WHAT IS ASKED => Copy out the rows below word for word, from the first row through the row that contains "Click the white", both included.

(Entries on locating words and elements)
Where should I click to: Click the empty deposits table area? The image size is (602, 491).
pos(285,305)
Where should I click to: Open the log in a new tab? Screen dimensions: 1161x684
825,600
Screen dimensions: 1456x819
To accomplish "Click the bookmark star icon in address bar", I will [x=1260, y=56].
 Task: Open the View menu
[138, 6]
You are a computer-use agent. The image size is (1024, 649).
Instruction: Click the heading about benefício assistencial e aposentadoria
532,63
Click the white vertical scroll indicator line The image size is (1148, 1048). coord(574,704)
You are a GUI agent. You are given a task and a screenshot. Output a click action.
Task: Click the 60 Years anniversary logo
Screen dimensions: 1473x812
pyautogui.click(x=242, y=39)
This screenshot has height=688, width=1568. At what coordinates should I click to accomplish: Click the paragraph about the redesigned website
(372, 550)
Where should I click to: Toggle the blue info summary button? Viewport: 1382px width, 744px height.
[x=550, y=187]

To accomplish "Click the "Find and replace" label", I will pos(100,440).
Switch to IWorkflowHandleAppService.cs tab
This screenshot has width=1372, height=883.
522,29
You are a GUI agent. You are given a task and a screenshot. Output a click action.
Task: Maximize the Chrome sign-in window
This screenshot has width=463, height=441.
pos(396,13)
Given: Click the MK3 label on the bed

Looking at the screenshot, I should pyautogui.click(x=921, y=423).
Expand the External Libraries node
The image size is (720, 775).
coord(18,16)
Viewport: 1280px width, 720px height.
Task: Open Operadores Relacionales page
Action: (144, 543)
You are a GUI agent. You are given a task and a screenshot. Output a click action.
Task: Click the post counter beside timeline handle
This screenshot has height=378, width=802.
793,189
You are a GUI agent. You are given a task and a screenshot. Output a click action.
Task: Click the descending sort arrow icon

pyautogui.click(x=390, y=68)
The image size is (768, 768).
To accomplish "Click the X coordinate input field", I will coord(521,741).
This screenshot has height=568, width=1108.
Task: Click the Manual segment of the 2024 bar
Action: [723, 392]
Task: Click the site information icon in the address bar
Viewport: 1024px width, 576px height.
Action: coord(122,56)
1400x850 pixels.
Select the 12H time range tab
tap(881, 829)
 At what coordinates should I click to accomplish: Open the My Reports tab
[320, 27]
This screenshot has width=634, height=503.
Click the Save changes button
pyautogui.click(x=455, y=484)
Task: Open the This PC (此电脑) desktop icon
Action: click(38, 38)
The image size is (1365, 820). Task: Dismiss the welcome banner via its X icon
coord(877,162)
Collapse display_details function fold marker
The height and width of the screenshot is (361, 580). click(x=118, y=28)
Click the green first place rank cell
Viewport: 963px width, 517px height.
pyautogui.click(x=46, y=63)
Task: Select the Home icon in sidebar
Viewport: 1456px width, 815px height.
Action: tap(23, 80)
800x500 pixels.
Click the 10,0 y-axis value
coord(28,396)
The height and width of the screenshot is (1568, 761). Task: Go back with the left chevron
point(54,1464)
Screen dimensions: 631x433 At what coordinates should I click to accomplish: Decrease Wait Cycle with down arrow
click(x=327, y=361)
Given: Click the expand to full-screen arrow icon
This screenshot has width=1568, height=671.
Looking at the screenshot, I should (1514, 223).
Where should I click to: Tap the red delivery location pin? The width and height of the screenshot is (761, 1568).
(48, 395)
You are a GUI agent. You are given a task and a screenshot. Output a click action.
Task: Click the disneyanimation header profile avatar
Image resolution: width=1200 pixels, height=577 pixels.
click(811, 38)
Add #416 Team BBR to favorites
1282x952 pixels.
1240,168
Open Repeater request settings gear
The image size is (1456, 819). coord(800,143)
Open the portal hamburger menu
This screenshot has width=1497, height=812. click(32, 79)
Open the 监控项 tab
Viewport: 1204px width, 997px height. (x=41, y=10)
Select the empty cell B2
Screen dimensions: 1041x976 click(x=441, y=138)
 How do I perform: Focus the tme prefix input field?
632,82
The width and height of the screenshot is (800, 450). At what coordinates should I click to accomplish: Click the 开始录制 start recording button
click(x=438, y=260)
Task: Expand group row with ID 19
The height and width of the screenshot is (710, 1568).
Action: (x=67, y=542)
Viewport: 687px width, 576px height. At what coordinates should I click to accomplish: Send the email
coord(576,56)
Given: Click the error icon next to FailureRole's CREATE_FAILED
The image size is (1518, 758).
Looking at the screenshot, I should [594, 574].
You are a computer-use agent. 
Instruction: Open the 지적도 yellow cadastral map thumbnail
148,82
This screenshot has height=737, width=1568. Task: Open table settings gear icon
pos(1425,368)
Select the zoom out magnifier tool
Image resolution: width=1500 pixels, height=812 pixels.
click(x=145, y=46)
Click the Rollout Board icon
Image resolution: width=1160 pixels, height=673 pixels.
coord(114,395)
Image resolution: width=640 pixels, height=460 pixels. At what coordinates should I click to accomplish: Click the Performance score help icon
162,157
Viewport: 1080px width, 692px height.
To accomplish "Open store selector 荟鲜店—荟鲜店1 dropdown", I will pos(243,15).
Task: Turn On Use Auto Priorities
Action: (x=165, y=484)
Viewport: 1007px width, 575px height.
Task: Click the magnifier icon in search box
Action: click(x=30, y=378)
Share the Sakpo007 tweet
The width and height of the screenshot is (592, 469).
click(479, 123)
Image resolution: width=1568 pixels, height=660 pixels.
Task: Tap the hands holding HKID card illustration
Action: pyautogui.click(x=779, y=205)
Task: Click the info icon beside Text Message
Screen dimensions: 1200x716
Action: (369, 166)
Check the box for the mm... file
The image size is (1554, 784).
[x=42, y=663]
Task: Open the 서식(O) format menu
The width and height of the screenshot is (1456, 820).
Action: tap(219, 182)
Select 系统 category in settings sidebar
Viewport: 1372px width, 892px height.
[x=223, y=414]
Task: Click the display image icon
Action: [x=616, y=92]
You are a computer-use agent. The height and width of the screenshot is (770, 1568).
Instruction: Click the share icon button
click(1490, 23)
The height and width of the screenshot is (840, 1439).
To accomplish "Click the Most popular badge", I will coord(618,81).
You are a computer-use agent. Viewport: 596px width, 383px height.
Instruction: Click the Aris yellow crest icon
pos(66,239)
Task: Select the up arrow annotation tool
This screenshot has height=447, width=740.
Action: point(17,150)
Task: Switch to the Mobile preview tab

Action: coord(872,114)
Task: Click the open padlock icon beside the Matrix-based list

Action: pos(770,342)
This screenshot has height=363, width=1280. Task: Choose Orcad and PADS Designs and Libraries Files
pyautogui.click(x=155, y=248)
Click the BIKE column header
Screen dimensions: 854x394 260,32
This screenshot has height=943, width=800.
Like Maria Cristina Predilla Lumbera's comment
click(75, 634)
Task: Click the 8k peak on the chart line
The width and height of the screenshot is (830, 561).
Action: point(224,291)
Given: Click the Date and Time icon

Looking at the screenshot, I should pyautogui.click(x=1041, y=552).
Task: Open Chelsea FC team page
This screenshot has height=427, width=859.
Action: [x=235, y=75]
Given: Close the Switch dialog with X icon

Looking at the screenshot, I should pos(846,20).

FINAL ANSWER =>
Where should I click to: Click the empty deposits table area? The image size is (602, 491).
pos(285,305)
Where should I click to: Open the log in a new tab? Screen dimensions: 1161x684
825,600
Screen dimensions: 1456x819
To accomplish "Click the bookmark star icon in address bar", I will [x=1260, y=56].
 Task: Open the View menu
[138, 6]
You are a computer-use agent. The image size is (1024, 649).
Instruction: Click the heading about benefício assistencial e aposentadoria
532,63
Click the white vertical scroll indicator line The image size is (1148, 1048). coord(574,704)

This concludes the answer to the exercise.